- **ASSIGNED TASK**: Once you find the line with "Click the Title input field", transcribe it and all the lines that follow to the end of the data, exactly as written; skip any pictures.

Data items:

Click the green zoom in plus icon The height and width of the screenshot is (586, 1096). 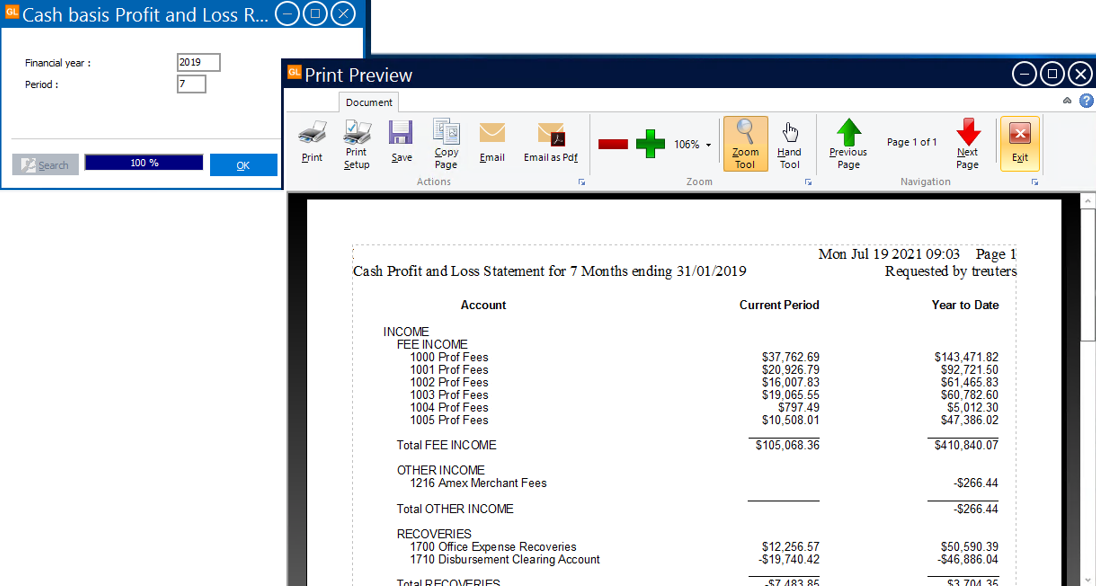(x=650, y=143)
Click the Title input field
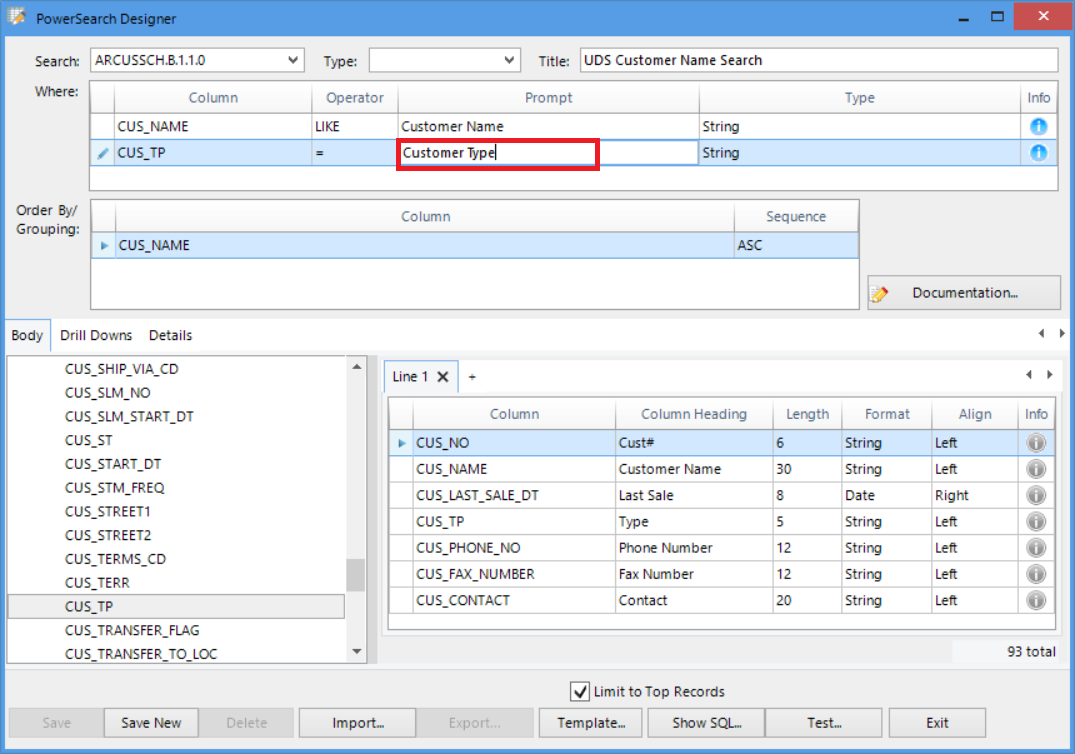This screenshot has height=754, width=1075. click(x=818, y=60)
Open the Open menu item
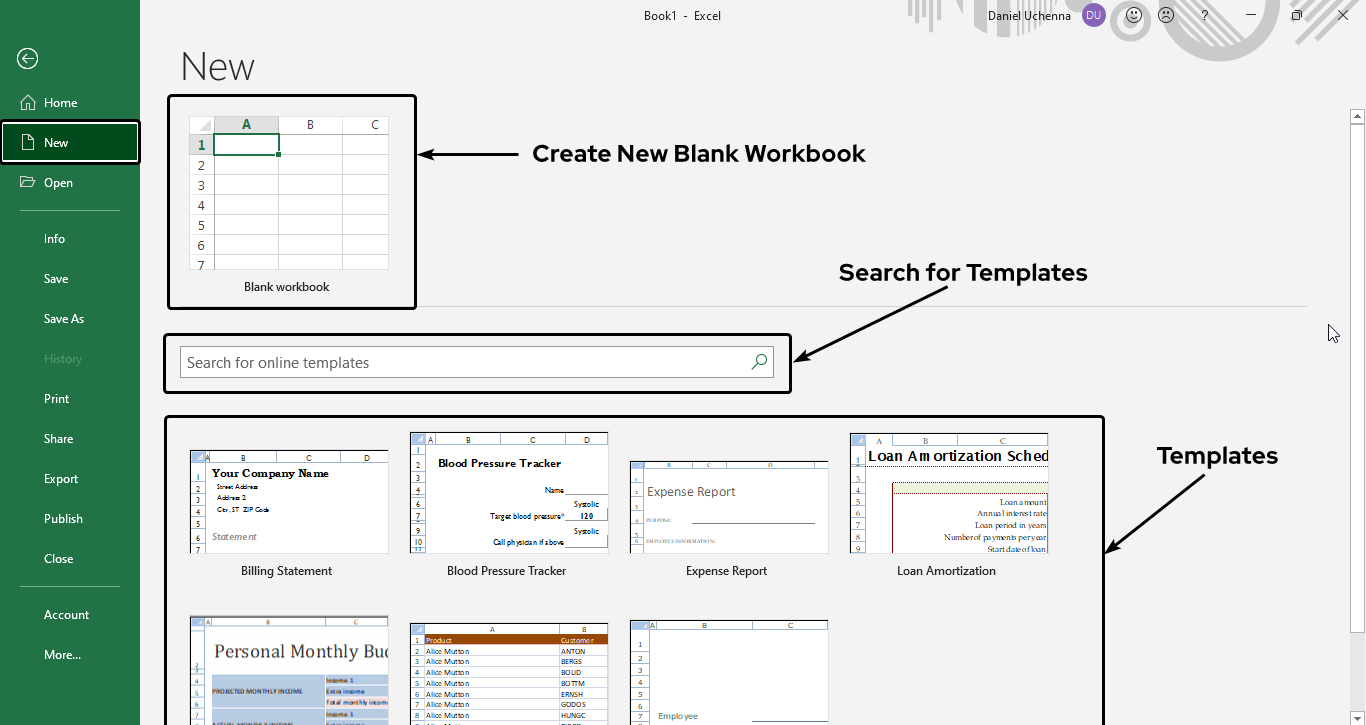Image resolution: width=1366 pixels, height=725 pixels. 58,183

- **SOLUTION TO THE EXERCISE**:
Click the Title input field
This screenshot has height=754, width=1075. click(x=818, y=60)
Open the Open menu item
Image resolution: width=1366 pixels, height=725 pixels. 58,183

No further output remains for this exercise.